Thank you! And yes! We would absolutely love to publicize more on Kaggle.
@mattdangerw Looks like it has already started 😄
We're working on an upgrade to py3.10: https://github.com/Kaggle/docker-python/pull/1231
May still take some time before this is publicly available on Kaggle but just a heads up.
Thanks @djherbis , Python version has been bumped to 3.10 on Kaggle with public announcement on discussions 7hrs ago. Now we can finally stop using the workaround for KerasNLP on Kaggle (thanks @abheesht17 for it while we needed keras-nlp to run on Kaggle with 3.7).

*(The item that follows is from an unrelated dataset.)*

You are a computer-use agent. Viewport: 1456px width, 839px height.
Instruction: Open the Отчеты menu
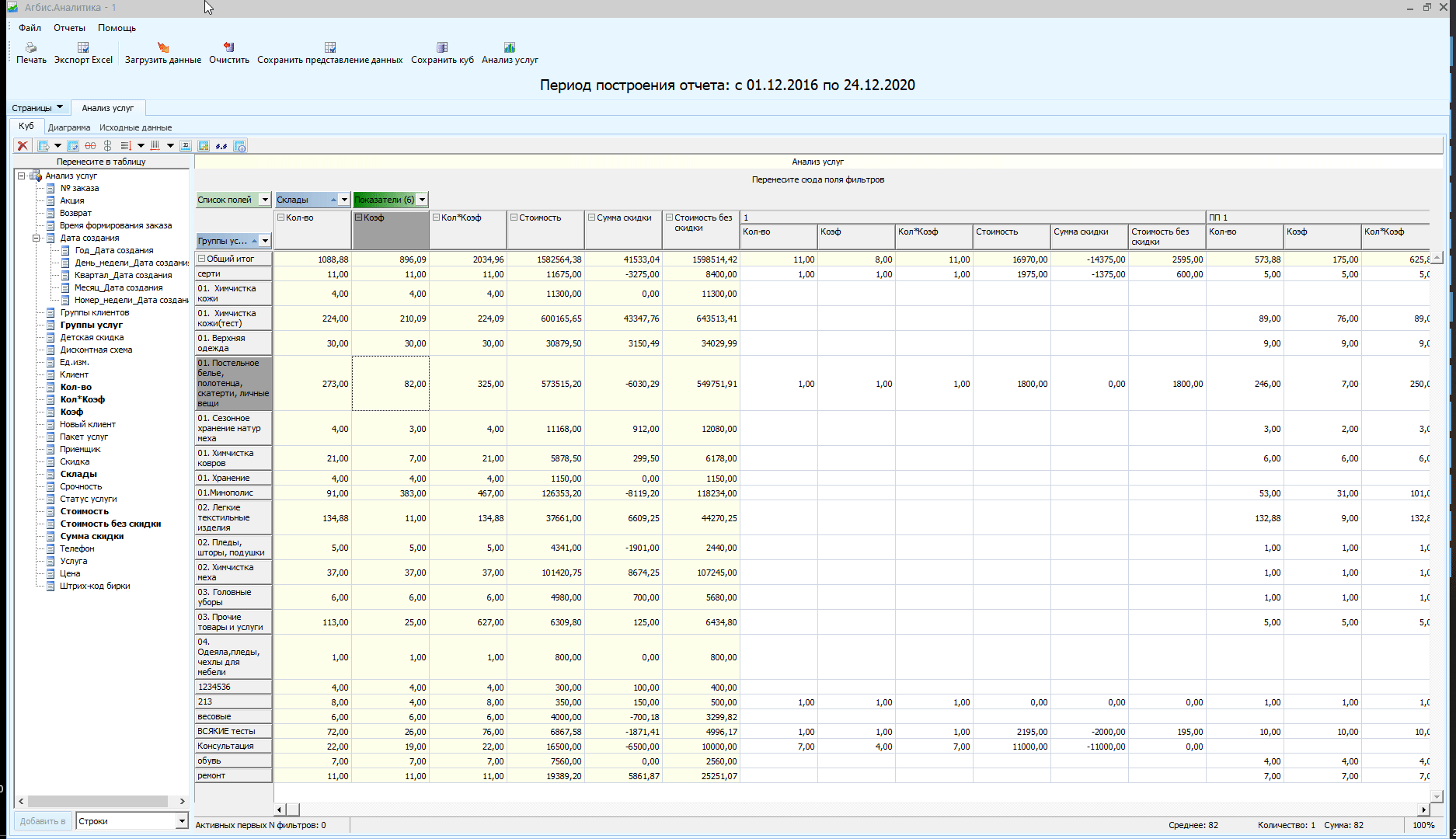(x=69, y=28)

@mattdangerw do you think we should put a PR to Kaggle for pre-installed KerasNLP ( it will be adding a pip install keras-nlp on Kaggle docker images's requirements file)
Cheers !
kerasNLP library is very new and under heavy development. It differs from huggingface in its core philosophy. But I didn't find many people using it yet (maybe because it's still in 0.x.x) ?
Describe the solution you'd like Clearly it requires more attention of the community. Better and in depth tutorials is the need of hour. Apart from keras-io tutorials, Kaggle can be a good place to start publicizing the Library.
What is curated list of topics that you would like to see tutorials or wishlist ?
I'm Notebooks Master at Kaggle, and would love to write kernels on kerasNLP.